Exercise - The output is the lines below from the one with "This screenshot has width=1099, height=797." through the one with "Click the Finish", both included, printed exactly and with no other line.

Available records -

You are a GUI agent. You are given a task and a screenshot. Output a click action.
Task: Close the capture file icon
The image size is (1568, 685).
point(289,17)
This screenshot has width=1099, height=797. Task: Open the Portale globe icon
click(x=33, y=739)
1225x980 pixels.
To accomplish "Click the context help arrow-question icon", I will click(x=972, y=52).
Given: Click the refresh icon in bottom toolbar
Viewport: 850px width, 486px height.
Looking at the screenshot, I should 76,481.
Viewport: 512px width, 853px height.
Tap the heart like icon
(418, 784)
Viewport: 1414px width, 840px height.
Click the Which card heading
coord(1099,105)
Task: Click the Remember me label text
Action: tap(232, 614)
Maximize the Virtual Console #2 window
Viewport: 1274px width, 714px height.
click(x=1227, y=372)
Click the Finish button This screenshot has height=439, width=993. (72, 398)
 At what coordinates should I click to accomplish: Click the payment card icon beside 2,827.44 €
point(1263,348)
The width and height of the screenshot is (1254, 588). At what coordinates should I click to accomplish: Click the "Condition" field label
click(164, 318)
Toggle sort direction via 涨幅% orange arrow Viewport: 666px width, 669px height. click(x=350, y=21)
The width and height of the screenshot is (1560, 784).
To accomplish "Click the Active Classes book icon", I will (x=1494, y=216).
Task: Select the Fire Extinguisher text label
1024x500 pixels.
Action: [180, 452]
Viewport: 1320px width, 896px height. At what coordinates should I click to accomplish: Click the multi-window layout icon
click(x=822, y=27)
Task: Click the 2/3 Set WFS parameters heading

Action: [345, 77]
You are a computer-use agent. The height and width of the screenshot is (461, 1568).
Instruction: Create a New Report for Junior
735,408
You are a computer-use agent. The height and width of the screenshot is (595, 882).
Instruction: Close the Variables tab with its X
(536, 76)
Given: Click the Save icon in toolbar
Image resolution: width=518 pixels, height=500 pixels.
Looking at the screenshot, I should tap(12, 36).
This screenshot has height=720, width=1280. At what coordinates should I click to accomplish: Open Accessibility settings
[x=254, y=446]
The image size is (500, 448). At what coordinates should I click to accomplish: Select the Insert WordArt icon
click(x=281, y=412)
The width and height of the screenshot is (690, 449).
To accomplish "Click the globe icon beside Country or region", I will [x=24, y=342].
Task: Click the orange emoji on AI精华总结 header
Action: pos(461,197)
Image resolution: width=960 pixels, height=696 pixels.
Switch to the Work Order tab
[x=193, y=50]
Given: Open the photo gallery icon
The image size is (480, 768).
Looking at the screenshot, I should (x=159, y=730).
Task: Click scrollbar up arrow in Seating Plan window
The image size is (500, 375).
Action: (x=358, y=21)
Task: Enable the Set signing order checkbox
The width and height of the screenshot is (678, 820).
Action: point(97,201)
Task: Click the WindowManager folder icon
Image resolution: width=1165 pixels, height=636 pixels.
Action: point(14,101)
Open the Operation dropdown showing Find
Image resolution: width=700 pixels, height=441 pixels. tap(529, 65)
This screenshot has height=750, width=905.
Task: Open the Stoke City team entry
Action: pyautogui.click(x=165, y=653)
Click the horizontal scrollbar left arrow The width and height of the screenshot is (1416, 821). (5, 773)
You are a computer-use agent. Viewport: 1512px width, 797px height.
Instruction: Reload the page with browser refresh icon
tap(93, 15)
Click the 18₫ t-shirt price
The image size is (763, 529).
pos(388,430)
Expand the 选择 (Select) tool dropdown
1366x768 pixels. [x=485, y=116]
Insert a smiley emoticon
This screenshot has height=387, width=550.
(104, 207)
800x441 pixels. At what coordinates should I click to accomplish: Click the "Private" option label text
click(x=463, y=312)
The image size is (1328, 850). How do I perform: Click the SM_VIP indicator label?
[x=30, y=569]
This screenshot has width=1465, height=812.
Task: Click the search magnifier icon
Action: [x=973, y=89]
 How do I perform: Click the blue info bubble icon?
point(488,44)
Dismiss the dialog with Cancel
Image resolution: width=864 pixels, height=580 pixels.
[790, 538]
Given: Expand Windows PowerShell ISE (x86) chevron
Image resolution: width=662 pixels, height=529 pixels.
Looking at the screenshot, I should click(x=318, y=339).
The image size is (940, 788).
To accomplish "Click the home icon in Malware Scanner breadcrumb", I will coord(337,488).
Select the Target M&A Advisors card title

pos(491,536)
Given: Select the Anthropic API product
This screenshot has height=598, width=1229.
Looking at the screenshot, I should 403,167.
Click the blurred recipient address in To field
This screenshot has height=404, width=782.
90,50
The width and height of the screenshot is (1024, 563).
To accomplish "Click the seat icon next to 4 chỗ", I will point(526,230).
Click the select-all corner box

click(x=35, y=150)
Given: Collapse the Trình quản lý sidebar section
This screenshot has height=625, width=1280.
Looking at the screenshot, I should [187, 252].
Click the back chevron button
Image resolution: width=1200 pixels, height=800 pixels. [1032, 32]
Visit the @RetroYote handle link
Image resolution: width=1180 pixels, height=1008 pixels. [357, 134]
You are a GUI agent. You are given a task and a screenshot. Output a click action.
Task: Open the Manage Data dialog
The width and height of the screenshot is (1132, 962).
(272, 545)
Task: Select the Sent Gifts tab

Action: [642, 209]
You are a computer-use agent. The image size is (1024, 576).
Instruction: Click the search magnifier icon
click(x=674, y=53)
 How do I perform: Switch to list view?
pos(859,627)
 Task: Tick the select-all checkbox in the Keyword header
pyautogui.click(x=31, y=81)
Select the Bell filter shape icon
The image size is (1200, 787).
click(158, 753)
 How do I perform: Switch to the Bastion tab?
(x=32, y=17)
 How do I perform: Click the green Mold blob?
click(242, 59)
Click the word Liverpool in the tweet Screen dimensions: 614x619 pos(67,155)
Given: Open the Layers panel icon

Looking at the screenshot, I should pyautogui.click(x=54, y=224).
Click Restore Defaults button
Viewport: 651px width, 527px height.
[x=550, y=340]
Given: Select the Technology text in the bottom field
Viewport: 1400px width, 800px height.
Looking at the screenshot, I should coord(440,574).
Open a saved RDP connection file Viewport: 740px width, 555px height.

Response to the exercise -
This screenshot has width=1099, height=797. Task: Open the Portale globe icon
click(x=33, y=739)
1225x980 pixels.
To accomplish "Click the context help arrow-question icon", I will click(x=972, y=52).
Given: Click the refresh icon in bottom toolbar
Viewport: 850px width, 486px height.
Looking at the screenshot, I should 76,481.
Viewport: 512px width, 853px height.
Tap the heart like icon
(418, 784)
Viewport: 1414px width, 840px height.
Click the Which card heading
coord(1099,105)
Task: Click the Remember me label text
Action: tap(232, 614)
Maximize the Virtual Console #2 window
Viewport: 1274px width, 714px height.
click(x=1227, y=372)
Click the Finish button This screenshot has height=439, width=993. (72, 398)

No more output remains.